**THE PROBLEM**:
Which lines in the data below contain the word "resolution"? Copy each of them.

**ENTRIES SHOWN**:
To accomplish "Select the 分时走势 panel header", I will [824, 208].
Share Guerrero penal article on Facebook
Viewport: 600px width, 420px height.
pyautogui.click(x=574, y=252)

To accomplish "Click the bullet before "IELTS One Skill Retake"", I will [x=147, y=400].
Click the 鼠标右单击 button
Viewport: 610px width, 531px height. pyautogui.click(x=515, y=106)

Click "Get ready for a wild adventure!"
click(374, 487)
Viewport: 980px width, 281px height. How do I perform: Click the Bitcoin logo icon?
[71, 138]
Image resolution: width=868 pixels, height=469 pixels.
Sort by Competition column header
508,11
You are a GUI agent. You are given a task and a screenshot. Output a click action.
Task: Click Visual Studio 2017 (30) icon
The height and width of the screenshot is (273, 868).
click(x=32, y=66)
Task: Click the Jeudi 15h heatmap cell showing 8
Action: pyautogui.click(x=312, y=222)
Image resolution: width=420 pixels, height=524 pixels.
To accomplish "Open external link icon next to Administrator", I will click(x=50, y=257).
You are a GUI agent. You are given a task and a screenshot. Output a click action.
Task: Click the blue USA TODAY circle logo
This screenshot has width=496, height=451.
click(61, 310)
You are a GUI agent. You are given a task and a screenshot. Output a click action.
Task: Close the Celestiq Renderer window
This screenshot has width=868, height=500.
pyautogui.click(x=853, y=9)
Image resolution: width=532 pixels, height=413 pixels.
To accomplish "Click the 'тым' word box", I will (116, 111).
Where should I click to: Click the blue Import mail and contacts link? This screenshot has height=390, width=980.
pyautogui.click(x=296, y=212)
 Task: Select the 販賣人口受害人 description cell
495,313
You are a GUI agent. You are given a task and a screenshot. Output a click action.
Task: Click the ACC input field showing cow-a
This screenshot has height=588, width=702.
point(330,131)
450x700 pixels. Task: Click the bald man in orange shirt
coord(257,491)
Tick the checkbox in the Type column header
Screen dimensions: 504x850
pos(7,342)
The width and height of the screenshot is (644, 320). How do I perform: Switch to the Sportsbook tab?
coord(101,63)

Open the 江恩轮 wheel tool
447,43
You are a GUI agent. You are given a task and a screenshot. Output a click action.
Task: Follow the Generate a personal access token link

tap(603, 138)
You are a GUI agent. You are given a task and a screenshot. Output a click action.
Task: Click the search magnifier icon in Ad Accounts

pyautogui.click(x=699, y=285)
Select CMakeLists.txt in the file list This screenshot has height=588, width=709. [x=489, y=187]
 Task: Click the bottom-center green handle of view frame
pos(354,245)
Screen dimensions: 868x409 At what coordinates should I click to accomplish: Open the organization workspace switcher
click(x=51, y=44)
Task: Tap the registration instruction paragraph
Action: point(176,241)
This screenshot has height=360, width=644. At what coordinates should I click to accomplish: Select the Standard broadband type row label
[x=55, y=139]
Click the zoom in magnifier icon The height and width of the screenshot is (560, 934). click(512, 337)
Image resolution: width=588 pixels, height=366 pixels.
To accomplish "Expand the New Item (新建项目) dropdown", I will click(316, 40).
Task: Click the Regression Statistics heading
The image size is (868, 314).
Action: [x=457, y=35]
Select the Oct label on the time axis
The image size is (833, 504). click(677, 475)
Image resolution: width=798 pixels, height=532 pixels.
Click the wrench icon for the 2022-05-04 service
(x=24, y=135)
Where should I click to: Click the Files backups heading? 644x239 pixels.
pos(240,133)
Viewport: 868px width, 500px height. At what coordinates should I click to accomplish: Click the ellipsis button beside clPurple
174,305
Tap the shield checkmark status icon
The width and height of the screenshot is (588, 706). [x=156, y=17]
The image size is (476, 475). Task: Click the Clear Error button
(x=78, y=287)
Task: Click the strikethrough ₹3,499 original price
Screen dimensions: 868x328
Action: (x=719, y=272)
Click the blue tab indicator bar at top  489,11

**EXERCISE OUTPUT**:
Image resolution: width=868 pixels, height=469 pixels.
Image resolution: width=420 pixels, height=524 pixels.
Image resolution: width=532 pixels, height=413 pixels.
Image resolution: width=588 pixels, height=366 pixels.
Image resolution: width=798 pixels, height=532 pixels.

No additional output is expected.